Uguale rammarico per la Angeli del Fango Olbia, che in campo femminile si è inchinato per 3-2 (21-25, 22-25, 25-22, 27-25, 10-15) al Caserta dopo un match equilibrato e sconsigliato ai deboli di cuore. »Siamo consapevoli del fatto di aver giocato una buona partita – è l’analisi del coach Luca Secchi – l’abbiamo persa perché l’avversaria ha utilizzato alcune armi che noi contrastiamo mal volentieri, e loro stesse alla fine hanno ammesso di aver disputato la migliore gara di tutto la stagione. Forse potevamo fare qualcosa di più a muro, ma tant’è. Andare a vincere a Caserta sarà difficile, ma imprese davvero complesse ne abbiamo realizzato diverse in questo campionato, ed a questo punto non avendo nulla da perdere possiamo giocare a cuor leggero, sperando di tornare di fronte al nostro pubblico per disputare la bella».

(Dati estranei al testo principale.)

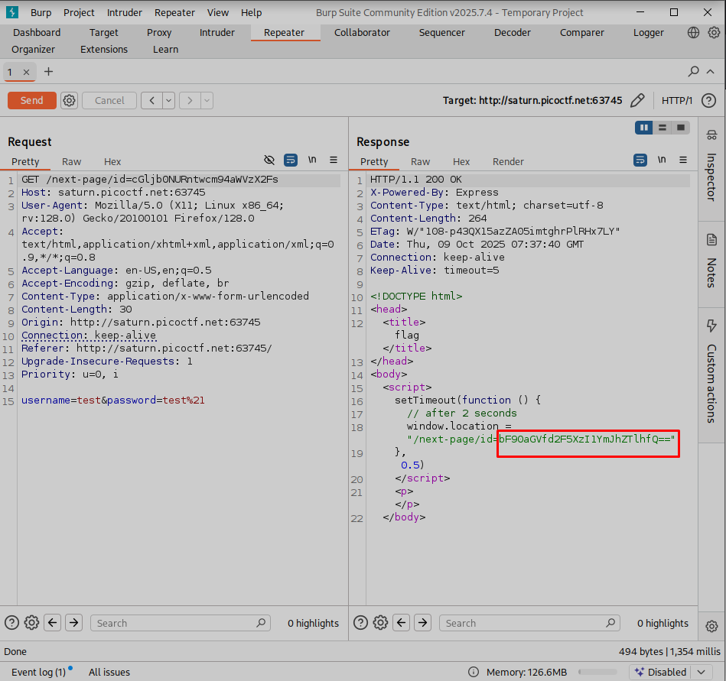Click the orange Send button
Screen dimensions: 726x681
point(31,100)
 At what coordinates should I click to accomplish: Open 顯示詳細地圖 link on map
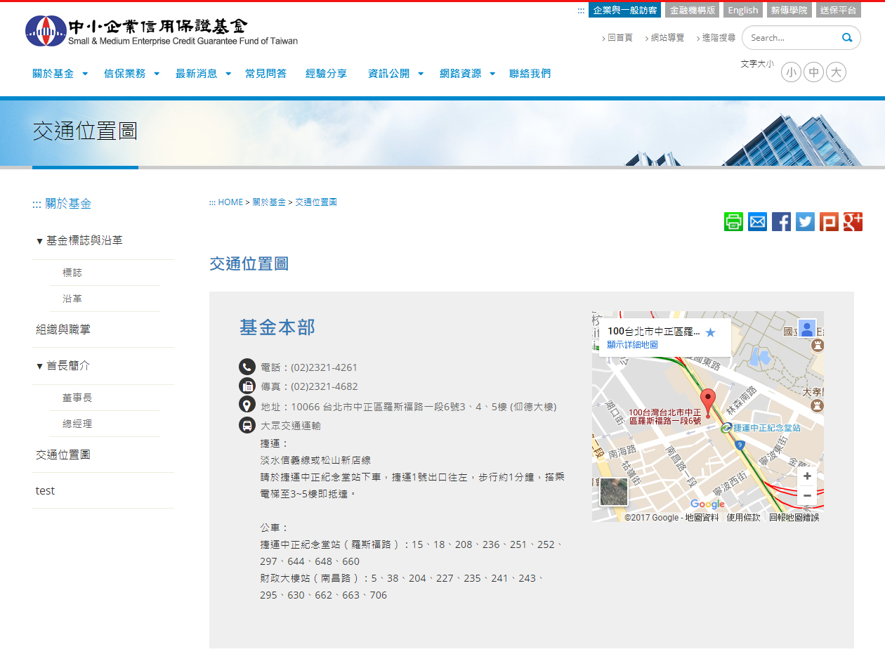[632, 345]
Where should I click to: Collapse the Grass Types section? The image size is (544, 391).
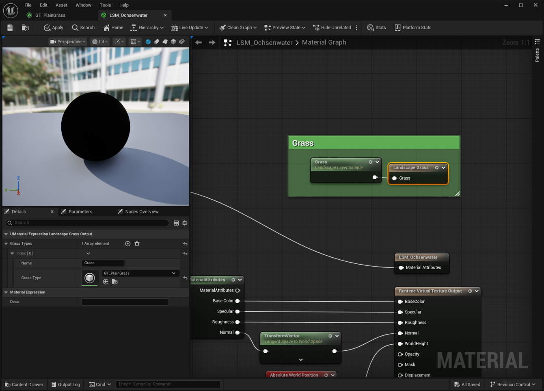click(6, 243)
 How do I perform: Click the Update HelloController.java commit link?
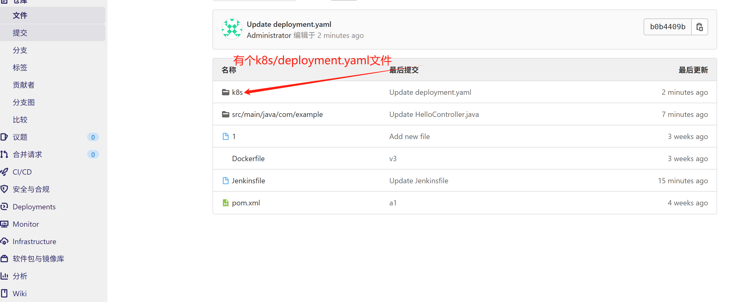(x=434, y=115)
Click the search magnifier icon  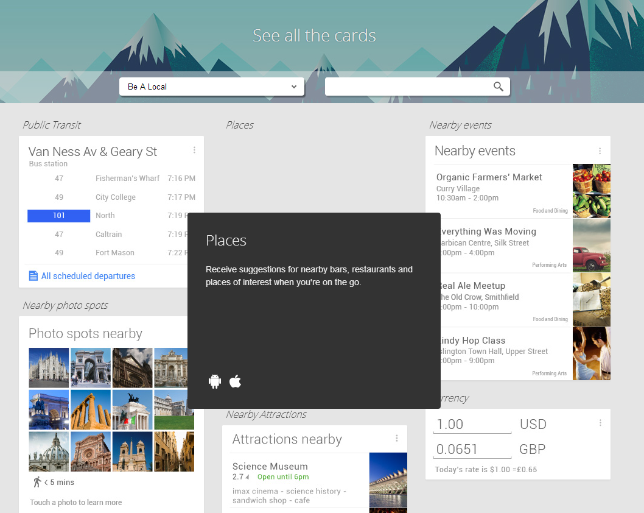point(499,86)
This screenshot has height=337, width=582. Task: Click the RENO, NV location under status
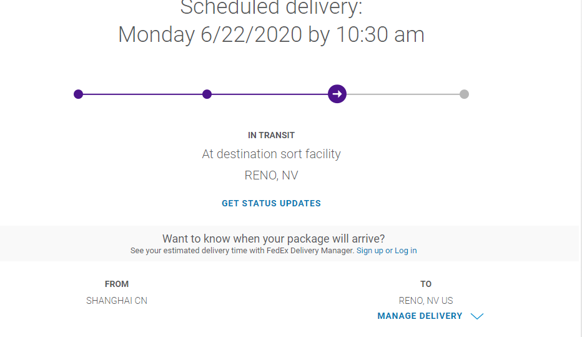pyautogui.click(x=271, y=176)
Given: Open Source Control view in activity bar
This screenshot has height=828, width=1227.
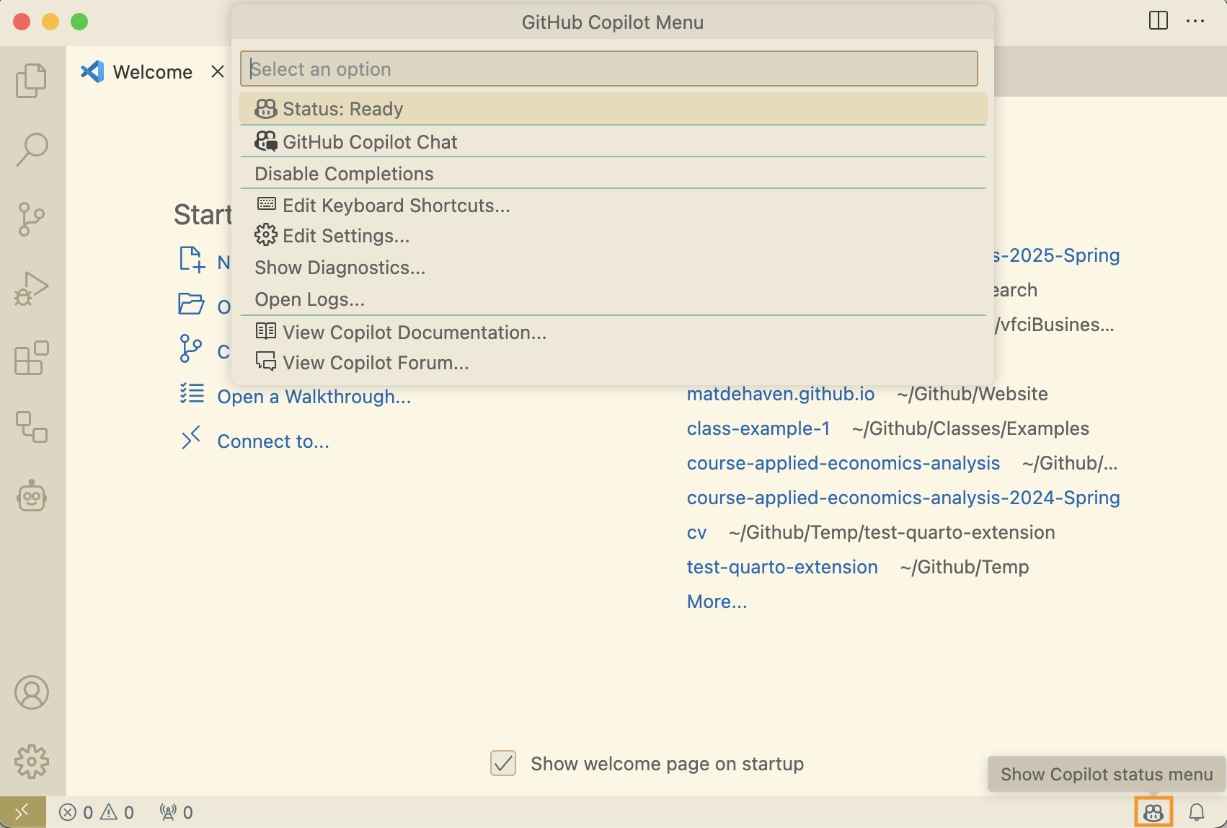Looking at the screenshot, I should click(x=32, y=219).
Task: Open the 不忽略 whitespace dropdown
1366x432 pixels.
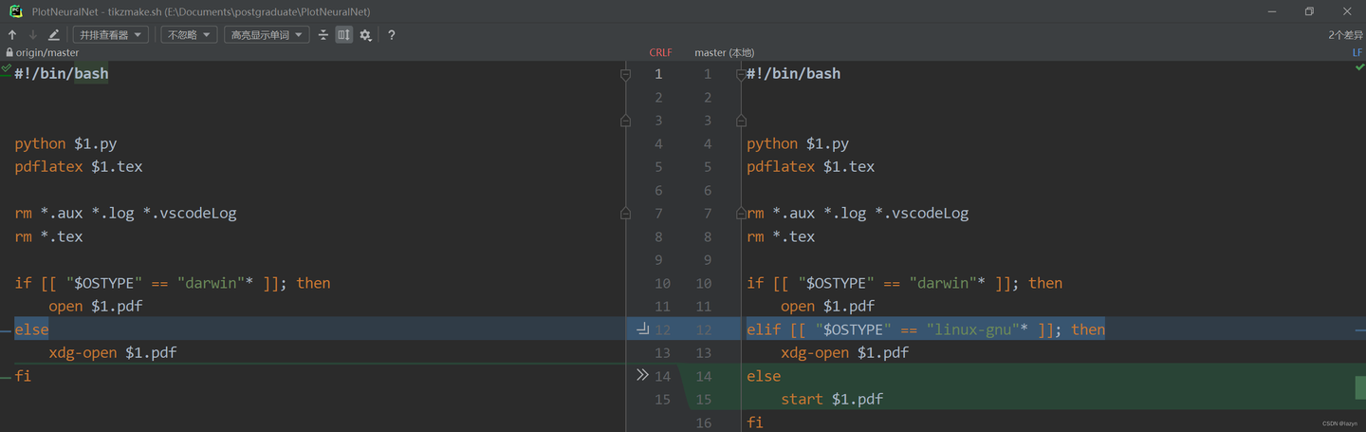Action: 189,35
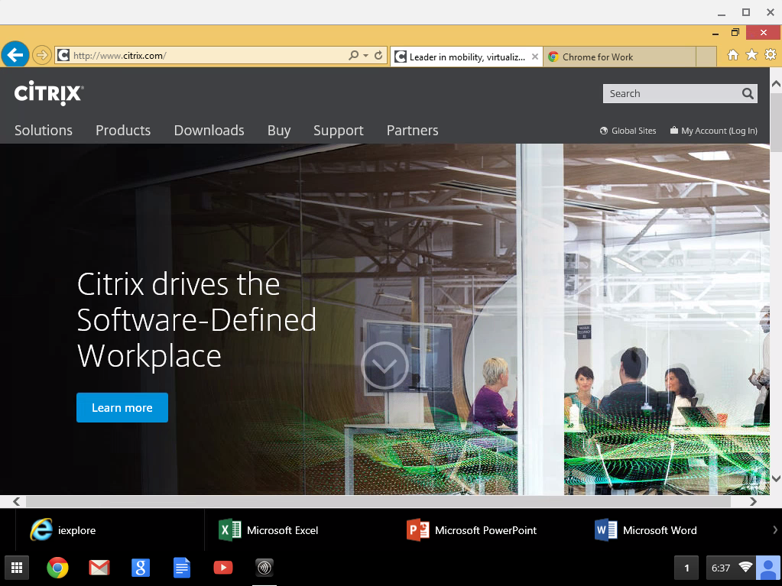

In C femminile va alla Capo d’Orso Palau per 3-2 (25-20, 24-26, 25-8, 24-26, 15-7) il primo atto della finale regionale dei playoff contro l’Alephmatic Castelsardo. «Nel secondo set l’arbitro ci ha messo del suo – commenta l’allenatore gallurese Antonio Guidarini – e qualche nostro calo ha portato la gara al tie-break, ma il Castelsardo è una buona squadra, difende tanto, e da loro possiamo vincere come perdere per 3-0». «Loro sono stati ordinati ed hanno sbagliato meno – risponde il castellanese Antonio Fiori – ma io sono fiducioso, perché in casa abbiamo sempre disputato delle buone partite».